Nine Iowa Counties Toss Their Touchscreens
By Jerry Depew, Iowa Voters
Nine
Iowa counties that used touchscreen voting machines as part of their
equipment in each precinct have decided to get rid of them. Their
change of heart was prompted by the legislature’s orders that all votes
must be put on paper. Counties had to add paper trail printers to their
touchscreens or replace the touchscreens. The counties opting to
replace are Benton, Black Hawk, Clinton, Davis, Floyd, Linn, Scott,
Story, and Wright. This covers some of Iowa’s biggest cities: Waterloo,
Cedar Rapids, Davenport and Ames.
If you live in one of these counties and if you appreciate this move by your auditor, send a thank you note.

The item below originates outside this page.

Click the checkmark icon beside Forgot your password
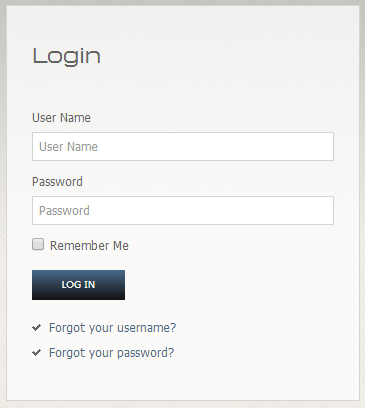[37, 352]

Other counties have passed up this opportunity to improve their
voting equipment. Some of them, such as my county, seem to take every
opportunity to use the paperless gadgets despite the known flaws (high
failure rates, impossible recounts). Simple paper ballots have been
abandoned even in school board races and bond issues where only one
item is being voted on. It would appear to be far cheaper to use
ordinary paper and count by hand than to pay for special scanned
ballots or to pay for programming of touchscreens when the vote is
merely “YES” or “NO”.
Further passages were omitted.